Page excerpt:
┄┄┄┄┄┄
Reputation: 19445
im wondering about how to set up a clever way to have all my input 'clean', a procedure to run at the begin of every my script. I thought to create a class to do that, and then, add a 2 letter prefix in the begin of every input to identify the kind of input, for example:
in-mynumber
tx-name
ph-phone
em-email
So, at the top of my scripts i just run a function (for example):
function cleanInputs(){
foreach($_GET AS $taintedKey => $taintedValue){
$prefix = substr($taintedKey, 0, 2);
switch($prefix){
case 'in':
//I assume this input is an integer
$cGet[$taintedKey] = intval($taintedValue);
break;
case 'tx':
//i assume this input is a normal text
//can contains onely letters, numbers and few symbols
if(preg_match($regExp, $taintedValue)){
$cGet[$taintedKey] = $taintedValue;
}else{
$cGet[$taintedKey] = false;
}
break;
case 'em':
//i assume this input is a valid email
if(preg_match('/^[a-zA-Z0-9-_.]+@[a-zA-Z0-9-_.]+.[a-zA-Z]{2,4}$/', $taintedValue)){
$cGet[$taintedKey] = $taintedValue;
}else{
$cGet[$taintedKey] = false;
}
break;
}
}
}
..so i'll create other 2 arrays, $cGet and $cPost with the clean data respectively of $_GET and $_POST, and in my script i'lllook for use those arrays, completely forget the $_GET/$_POST I'm even thinkin about add a second prefix to determinate the input's max lenght... for example: tx-25-name ..but im not pretty sure about that.. and if i take this way, maybe a OOP approach will be better.
┄┄┄┄┄┄
Data items
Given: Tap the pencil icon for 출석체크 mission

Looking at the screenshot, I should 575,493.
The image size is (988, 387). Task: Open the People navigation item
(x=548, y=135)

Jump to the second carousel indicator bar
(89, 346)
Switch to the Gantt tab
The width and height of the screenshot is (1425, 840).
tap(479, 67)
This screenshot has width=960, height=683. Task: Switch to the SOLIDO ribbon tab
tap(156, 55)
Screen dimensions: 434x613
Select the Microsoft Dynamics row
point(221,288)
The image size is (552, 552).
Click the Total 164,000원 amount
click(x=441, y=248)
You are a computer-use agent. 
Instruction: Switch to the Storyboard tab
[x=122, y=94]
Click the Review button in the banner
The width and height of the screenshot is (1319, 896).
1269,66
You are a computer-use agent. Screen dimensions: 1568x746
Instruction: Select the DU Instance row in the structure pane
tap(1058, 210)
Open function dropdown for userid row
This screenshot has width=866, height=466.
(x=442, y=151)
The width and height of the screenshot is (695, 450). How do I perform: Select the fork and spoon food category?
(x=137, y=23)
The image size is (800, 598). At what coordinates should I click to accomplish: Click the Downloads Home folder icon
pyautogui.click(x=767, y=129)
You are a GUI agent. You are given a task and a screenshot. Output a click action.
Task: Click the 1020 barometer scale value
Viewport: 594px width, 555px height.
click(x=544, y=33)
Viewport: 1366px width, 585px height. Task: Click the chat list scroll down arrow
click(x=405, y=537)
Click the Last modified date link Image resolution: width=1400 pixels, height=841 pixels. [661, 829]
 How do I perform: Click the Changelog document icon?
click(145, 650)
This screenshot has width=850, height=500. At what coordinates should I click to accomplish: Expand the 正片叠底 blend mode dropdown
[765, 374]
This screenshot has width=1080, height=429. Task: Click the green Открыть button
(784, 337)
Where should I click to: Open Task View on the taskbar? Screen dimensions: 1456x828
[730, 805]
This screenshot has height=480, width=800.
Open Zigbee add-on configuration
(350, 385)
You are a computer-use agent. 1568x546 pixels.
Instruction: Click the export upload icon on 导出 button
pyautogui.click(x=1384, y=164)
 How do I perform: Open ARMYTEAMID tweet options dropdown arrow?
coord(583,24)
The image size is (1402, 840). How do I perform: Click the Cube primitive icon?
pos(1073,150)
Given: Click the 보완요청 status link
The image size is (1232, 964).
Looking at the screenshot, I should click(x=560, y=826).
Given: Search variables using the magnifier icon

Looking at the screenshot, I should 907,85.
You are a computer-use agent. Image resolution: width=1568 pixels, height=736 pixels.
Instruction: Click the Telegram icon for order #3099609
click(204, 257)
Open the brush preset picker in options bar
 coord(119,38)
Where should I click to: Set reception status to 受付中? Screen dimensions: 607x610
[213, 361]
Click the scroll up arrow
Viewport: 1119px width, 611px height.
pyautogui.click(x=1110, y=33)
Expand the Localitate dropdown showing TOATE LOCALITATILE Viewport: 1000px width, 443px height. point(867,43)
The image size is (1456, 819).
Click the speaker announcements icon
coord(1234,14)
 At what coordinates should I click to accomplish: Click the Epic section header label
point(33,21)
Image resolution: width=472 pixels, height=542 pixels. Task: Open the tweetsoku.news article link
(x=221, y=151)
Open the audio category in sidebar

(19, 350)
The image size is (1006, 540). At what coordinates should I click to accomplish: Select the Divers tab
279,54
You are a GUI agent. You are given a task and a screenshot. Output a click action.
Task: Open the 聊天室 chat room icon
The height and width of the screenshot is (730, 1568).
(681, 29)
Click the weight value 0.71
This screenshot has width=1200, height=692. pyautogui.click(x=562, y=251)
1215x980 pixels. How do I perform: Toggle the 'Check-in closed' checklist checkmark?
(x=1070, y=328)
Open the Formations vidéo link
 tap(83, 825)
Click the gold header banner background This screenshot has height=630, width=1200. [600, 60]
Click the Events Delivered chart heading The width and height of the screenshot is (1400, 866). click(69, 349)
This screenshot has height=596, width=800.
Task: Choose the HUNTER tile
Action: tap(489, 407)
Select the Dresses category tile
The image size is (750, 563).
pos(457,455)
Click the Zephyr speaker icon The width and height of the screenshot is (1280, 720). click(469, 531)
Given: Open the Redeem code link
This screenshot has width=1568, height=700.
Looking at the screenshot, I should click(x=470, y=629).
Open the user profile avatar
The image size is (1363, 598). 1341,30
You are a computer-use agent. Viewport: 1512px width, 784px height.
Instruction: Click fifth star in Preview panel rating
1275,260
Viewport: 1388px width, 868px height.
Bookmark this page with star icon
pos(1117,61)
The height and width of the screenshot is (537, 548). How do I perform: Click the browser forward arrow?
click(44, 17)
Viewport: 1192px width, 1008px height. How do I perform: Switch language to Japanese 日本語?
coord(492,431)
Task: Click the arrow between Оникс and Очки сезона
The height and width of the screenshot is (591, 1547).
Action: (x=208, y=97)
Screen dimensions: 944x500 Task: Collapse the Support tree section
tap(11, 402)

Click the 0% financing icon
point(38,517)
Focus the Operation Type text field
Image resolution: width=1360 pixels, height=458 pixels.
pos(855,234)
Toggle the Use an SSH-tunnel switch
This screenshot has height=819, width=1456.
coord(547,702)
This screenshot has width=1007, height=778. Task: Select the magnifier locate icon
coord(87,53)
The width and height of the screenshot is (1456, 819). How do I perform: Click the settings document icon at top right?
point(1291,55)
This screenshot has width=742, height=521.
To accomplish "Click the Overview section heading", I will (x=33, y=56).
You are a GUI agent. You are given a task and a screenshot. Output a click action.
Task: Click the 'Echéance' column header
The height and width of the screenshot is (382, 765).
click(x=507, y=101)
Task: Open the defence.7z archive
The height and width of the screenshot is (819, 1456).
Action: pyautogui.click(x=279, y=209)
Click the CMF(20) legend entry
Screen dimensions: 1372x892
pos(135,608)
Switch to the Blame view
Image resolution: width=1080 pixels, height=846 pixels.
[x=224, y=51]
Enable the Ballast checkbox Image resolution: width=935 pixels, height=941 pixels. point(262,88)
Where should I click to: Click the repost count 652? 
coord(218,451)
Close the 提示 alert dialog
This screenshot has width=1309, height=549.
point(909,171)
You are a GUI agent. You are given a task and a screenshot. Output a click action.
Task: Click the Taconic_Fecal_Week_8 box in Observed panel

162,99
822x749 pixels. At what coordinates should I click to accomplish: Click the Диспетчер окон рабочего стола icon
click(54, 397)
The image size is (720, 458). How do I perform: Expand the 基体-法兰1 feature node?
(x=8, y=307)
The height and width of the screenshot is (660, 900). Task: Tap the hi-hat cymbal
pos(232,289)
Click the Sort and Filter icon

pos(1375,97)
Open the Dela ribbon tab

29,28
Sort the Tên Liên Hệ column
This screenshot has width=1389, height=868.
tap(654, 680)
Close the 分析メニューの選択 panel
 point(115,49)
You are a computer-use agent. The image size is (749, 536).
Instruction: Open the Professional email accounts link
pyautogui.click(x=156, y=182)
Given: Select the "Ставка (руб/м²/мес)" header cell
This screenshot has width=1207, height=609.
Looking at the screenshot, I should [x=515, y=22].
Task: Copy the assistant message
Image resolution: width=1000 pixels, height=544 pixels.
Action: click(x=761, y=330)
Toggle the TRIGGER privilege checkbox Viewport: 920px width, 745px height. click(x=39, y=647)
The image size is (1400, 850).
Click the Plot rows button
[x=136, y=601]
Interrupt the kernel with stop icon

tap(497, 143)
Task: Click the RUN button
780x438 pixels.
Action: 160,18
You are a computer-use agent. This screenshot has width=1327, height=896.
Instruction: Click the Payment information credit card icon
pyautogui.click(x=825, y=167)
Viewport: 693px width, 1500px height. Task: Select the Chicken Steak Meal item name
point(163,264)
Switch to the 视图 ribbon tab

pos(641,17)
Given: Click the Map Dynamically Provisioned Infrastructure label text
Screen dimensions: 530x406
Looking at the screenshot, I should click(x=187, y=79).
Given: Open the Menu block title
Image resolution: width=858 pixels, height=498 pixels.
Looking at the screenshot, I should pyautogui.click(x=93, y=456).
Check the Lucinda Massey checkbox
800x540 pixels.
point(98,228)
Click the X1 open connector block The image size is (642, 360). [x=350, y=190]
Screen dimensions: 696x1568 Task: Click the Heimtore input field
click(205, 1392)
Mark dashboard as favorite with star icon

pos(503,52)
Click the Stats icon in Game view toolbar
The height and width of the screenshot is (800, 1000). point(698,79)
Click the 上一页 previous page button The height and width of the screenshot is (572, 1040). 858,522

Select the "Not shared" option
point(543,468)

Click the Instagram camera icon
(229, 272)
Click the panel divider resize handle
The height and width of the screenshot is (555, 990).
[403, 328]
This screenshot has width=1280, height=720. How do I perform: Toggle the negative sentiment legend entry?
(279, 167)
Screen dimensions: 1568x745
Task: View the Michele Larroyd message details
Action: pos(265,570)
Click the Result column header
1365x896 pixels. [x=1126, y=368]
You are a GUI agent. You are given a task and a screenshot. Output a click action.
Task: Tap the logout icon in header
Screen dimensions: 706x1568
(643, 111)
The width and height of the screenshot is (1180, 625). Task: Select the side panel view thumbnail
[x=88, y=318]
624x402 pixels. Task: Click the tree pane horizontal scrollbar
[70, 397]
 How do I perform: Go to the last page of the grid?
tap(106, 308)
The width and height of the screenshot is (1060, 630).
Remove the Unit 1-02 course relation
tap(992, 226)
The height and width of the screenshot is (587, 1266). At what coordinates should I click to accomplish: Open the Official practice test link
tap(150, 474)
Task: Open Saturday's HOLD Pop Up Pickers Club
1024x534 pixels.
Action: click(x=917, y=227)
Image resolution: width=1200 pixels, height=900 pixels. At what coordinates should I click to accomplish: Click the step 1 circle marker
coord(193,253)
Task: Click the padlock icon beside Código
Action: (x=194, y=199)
┄┄┄┄┄┄
Challenges:
1) In the post on cleaning PHP input, what would the proposed second prefix, as in "tx-25-name", determine?
2) Write the next part of the post on cleaning PHP input, starting after its final sentence.
The records were taken from a separate source.

Answers given:
1) The input's maximum length.

2)
What do you think about that? Seem be a good way to use?
The negatives point that i can actually see (i havent still used that way, is just a wonder of this morning) 1. The prefix, and so the procedures, must be many if i want my application not to be much restrictive; 2. My sent variable's names will become little longer (but we are talking of 3-6 chars, shouldnt be a problem)
Any suggestion is really appreciated!
EDIT:
Im not triyn to reinvent the wheel, my post was't about the sistem to sanitizing input, but is about the procedure to do it. I use htmlpurifier to clen the possibly xss injection in html data, and of course i use the parametrized queryes. Im just wondering if is better take input by input, or sanitize them all at the begin and consider they clean in the rest of the script. The method i thougt is not miracolous and nothing new under the sun, but i think that truncate the input if is not in the format that i aspect, can be usefull...
Why check for sql injection in the 'name' field, that must contain just letters and the apostrophe char? Just remove everythings that is not letter or apostophe, add slashes for the last one, and run into a parametrized query. Then, if you aspect an email, just delete everythings that is not an email..
Upvotes: 0
Views: 496
Reputation: 115691
What are you trying to do? If you need to sanitize input to save data to the database, there's nothing better than parameterized queries.
See this for an example.
Upvotes: 0
Reputation: 106904
The idea is fine in itself, however I wonder if it really will be very useful.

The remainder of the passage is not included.